◆ **WHAT TO PRODUCE**
Exactly reproduce the line containing "大和高田市立病院 岡村隆仁先生インタビュー (37, 2144)" together with every line after it, through the end of the entries, and give nothing more.
*** Opening DATASET EXCERPTS ***
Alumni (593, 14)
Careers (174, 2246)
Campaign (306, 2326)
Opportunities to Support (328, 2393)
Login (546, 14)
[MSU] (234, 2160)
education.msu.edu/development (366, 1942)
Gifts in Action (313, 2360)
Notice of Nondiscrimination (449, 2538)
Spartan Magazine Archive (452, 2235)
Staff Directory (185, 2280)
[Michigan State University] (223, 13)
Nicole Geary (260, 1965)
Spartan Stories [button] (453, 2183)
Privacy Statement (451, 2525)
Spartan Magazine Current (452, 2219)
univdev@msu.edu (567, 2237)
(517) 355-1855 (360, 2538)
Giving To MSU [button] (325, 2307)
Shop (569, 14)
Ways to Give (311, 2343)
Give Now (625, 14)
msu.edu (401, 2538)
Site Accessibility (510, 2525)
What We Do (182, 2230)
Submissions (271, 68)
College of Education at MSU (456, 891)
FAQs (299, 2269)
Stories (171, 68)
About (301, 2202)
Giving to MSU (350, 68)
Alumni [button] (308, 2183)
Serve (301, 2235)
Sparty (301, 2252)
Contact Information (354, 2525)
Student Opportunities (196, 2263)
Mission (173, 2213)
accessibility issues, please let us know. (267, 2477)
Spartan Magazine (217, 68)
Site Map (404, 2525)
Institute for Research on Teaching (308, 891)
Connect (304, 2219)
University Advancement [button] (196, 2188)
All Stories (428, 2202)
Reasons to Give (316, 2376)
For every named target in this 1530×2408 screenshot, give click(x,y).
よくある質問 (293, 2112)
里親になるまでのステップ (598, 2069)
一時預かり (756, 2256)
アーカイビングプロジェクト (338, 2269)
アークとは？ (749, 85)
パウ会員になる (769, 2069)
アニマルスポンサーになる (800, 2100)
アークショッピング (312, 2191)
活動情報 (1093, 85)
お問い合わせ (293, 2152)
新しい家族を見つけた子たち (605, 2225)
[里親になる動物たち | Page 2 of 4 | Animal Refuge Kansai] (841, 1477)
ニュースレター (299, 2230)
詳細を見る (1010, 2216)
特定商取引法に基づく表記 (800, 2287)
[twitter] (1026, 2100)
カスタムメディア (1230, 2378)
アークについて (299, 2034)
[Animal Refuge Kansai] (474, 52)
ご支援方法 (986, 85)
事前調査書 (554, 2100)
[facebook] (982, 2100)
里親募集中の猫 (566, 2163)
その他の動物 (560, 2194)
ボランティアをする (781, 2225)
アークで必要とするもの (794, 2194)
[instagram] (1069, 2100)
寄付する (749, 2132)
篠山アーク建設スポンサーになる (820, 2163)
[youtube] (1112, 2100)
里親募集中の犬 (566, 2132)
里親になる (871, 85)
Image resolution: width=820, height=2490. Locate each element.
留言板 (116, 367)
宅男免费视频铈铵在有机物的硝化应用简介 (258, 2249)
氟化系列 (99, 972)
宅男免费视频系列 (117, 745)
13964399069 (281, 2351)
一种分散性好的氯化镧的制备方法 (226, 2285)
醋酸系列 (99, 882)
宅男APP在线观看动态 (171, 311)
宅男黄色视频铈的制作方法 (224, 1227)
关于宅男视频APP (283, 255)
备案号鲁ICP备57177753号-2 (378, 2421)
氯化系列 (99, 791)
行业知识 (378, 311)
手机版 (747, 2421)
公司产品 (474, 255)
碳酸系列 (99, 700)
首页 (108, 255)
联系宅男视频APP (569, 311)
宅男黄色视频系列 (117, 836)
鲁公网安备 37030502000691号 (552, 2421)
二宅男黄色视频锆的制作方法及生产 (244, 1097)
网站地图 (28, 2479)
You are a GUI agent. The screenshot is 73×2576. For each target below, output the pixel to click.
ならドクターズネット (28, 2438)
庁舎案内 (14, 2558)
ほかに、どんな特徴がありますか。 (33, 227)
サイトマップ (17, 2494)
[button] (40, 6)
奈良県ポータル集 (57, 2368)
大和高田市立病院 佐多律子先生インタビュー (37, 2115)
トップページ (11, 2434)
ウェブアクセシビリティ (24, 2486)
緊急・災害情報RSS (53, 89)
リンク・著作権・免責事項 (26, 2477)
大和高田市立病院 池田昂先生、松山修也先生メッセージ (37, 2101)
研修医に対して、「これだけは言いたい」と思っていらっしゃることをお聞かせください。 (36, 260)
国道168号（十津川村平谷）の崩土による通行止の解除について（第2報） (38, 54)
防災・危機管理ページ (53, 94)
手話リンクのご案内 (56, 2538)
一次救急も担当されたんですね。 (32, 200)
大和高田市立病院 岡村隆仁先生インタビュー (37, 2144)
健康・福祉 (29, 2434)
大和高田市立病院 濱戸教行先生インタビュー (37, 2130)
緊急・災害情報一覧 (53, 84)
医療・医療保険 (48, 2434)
*** Closing DATASET EXCERPTS ***
◆ **SOLUTION TO THE EXERCISE**
大和高田市立病院 岡村隆仁先生インタビュー (37, 2144)
健康・福祉 (29, 2434)
大和高田市立病院 濱戸教行先生インタビュー (37, 2130)
緊急・災害情報一覧 (53, 84)
医療・医療保険 (48, 2434)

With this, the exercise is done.